• QUOTED PASSAGE
Delegate to the U.S. House of Representatives (D-USVI)

Stacey Plaskett is a delegate to the U.S. House of Representatives for the U.S. Virgin Islands. She served as a House manager during the second impeachment trial of Donald Trump. 

The following interview was conducted by FRONTLINE’s Gabrielle Schonder on April 5, 2021. It has been edited for clarity and length.

Text Interview: Highlight text to share it.

The Reaction to 9/11

So Rep. Plaskett, you had this very impassioned reference to being a congressional staffer during 9/11, and that really stuck with many of us as we've thought about this film, which takes on the post-9/11 period—how the country changed, how we changed, how American values shifted, and how that was sort of a slow progression. I know you don't come into office until a bit later, but I know you're witnessing a lot of these moments, and so I'm wondering if you can help us narrate.

• WRITTEN REQUEST
Retype the Stacey Plaskett interview excerpt word for word, from start to finish.

• SOURCE EXCERPT
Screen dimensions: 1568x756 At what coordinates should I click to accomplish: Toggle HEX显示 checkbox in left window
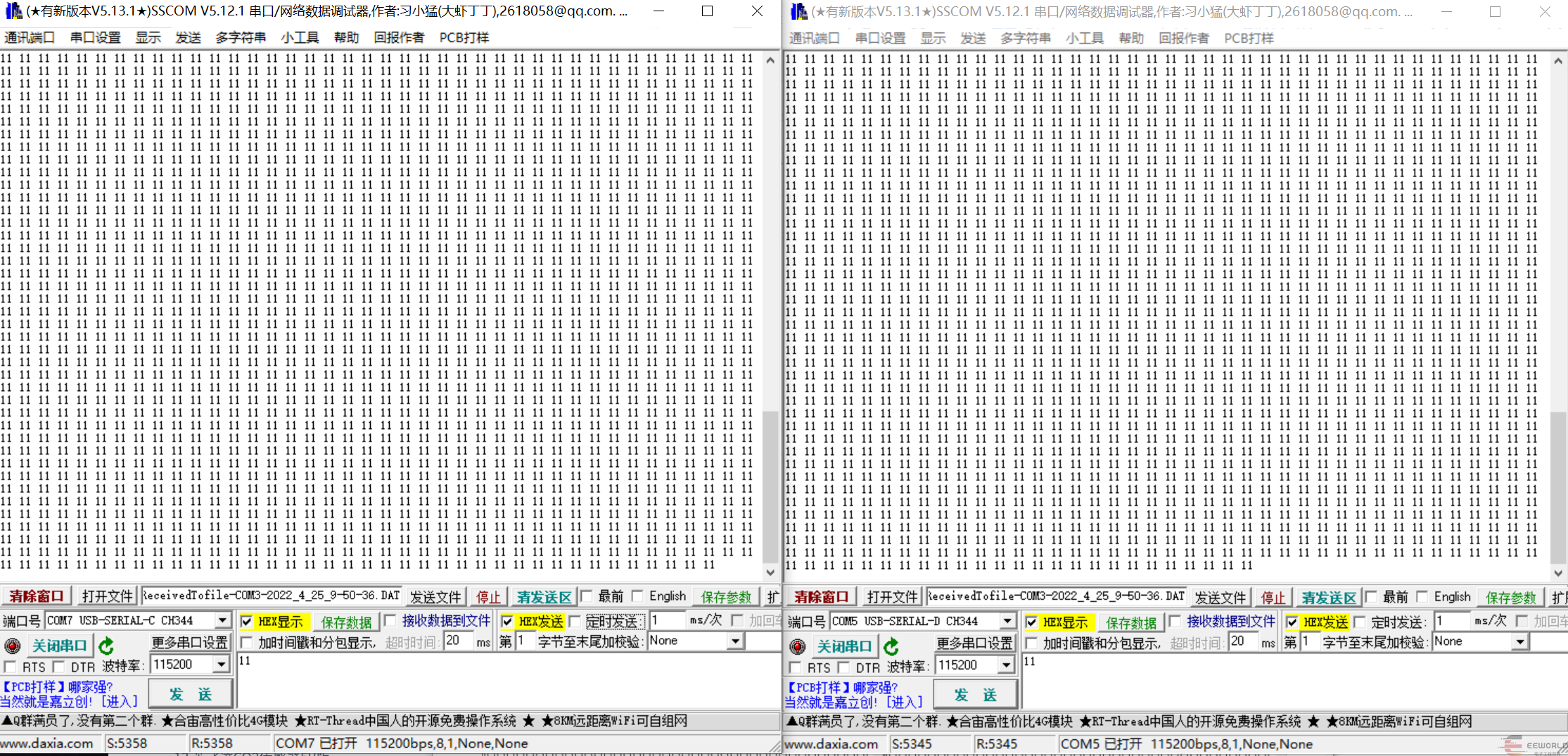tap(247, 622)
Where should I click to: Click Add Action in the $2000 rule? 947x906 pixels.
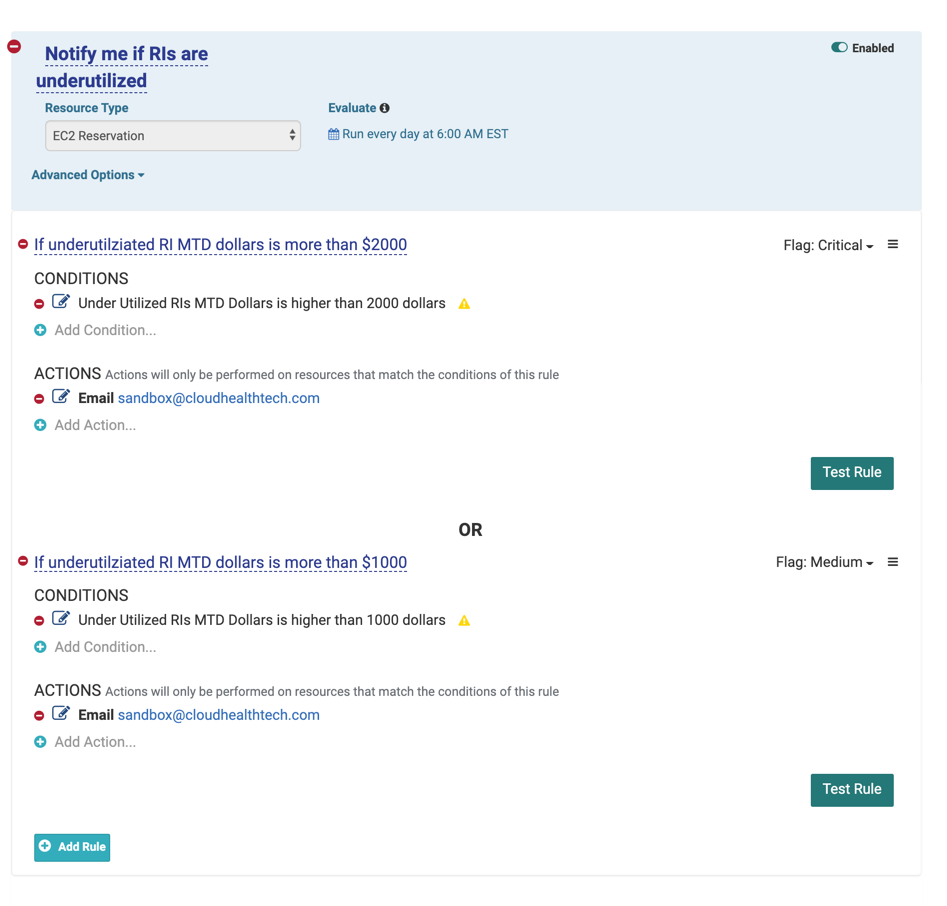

• THE RESPONSE
Delegate to the U.S. House of Representatives (D-USVI)

Stacey Plaskett is a delegate to the U.S. House of Representatives for the U.S. Virgin Islands. She served as a House manager during the second impeachment trial of Donald Trump. 

The following interview was conducted by FRONTLINE’s Gabrielle Schonder on April 5, 2021. It has been edited for clarity and length.

Text Interview: Highlight text to share it.

The Reaction to 9/11

So Rep. Plaskett, you had this very impassioned reference to being a congressional staffer during 9/11, and that really stuck with many of us as we've thought about this film, which takes on the post-9/11 period—how the country changed, how we changed, how American values shifted, and how that was sort of a slow progression. I know you don't come into office until a bit later, but I know you're witnessing a lot of these moments, and so I'm wondering if you can help us narrate.